The widow, Rebekka Ilutovich, was the wife of Leon Ilutovich, a Zionist pioneer who helped build up the ZOA over 40 years in top positions, including two decades as the executive director. After Ilutovich died in 1997, his widow moved to Israel and the ZOA agreed to give her $200 a month to pay for her health care costs. In late 2004, though, the ZOA’s comptroller wrote to Ilutovich and told her they no longer would send her the payments.
Klein said that after receiving a call from the Forward about Ilutovich’s widow this week, he called her and offered to resume payments — now at $150 a month — pending approval from his board. He said the organization previously had believed that it was only obligated to make the payments for five years, but will now make the payments as a sign of good will.
Ilutovich confirmed that she had received a phone call from Klein, but said that when she first picked up Klein was irate about her having spoken to the press, leading her to hang up on him. She said that when Klein called back, he offered her $150 a month.
“It is not enough, but I agreed,” Ilutovich told the Forward in a telephone interview from her home in Tel Aviv. “I will not go fight. I am a woman of 89. I am sick, and I have no energy to do something.”
Soon after Klein made his offer, one of the ZOA’s past executive directors wrote a letter to the organization’s board, asking them to provide full compensation to Ilutovich.
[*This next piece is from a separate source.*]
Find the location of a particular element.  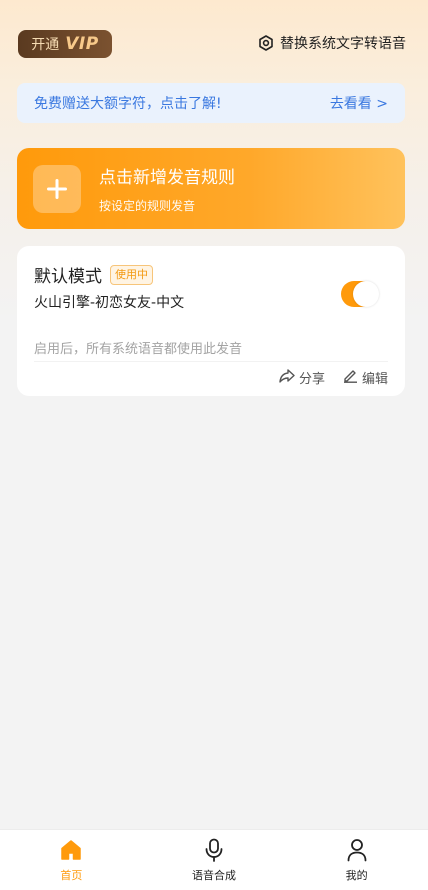

share-label: 分享 is located at coordinates (312, 380).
“Why did the ZOA leadership have to wait for external pressure before it offered to make (partial) good on its commitment,” wrote Robert Jancu, who was executive director from 2002 to 2004. “And why does the ZOA leadership now offer $150 instead of $200, as if an extra $50 would bust the budget?”
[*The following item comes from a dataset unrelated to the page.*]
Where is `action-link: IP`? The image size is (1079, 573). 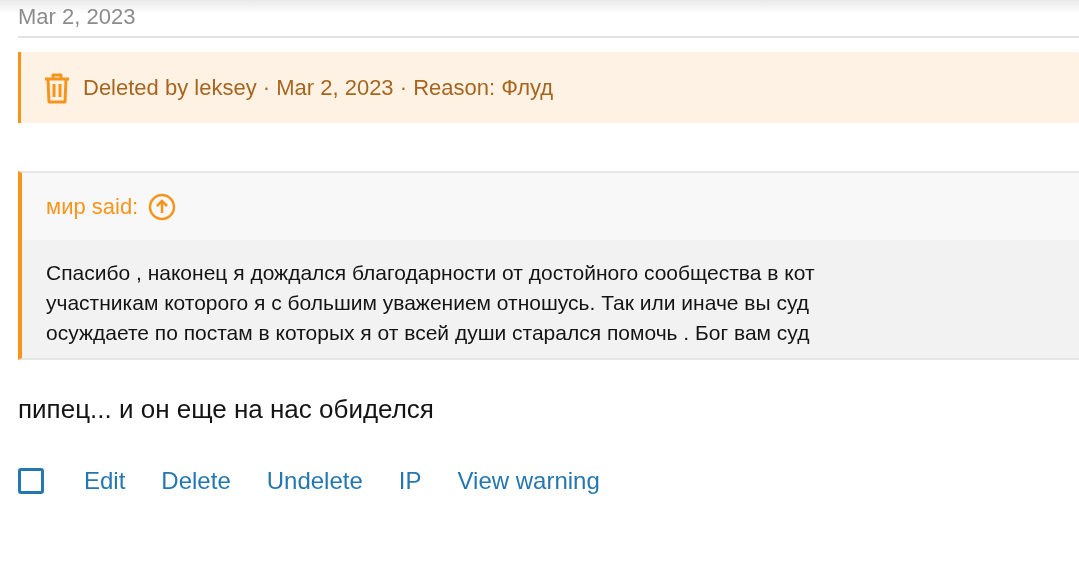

Ilutovich’s health care first became an issue soon after her husband’s death in 1997, when she moved to Israel and became ineligible for the ZOA’s American health insurance. At the time, the ZOA’s comptroller wrote a letter to Ilutovich promising to make payments for her new health care, acknowledging “the organization’s commitment to underwrite the cost of your health insurance.”
There was no indication that the payments would be made for a limited time, and in 1999 Ilutovich wrote back stating her understanding that the payments would be made “monthly for my lifetime.”
She continued receiving the payments until 2004, when the new comptroller informed her that they would end. When she wrote back to express her “dismay,” the comptroller informed her that Klein said the “intent was to reimburse you for a few years, which had already passed.”
Klein said that the decision to limit the term of the payments was made at a meeting of the finance committee in 1998, which he attended along with two people who since have passed away. He said that because Ilutovich was never informed of this decision, he now would resume the payments.
In Israel, where Ilutovich lives, health care is universal but does not cover the cost of medications — a big concern for Ilutovich, who said she has a wide array of health problems. Since the ZOA cut off payments two years ago, she has struggled to cover most of her costs with the pension she receives from the German government because of her time in the Warsaw Ghetto and in the Bergen-Belsen concentration camps.
“It is not easy, but I have to manage; I have had no choice,” Ilutovich said.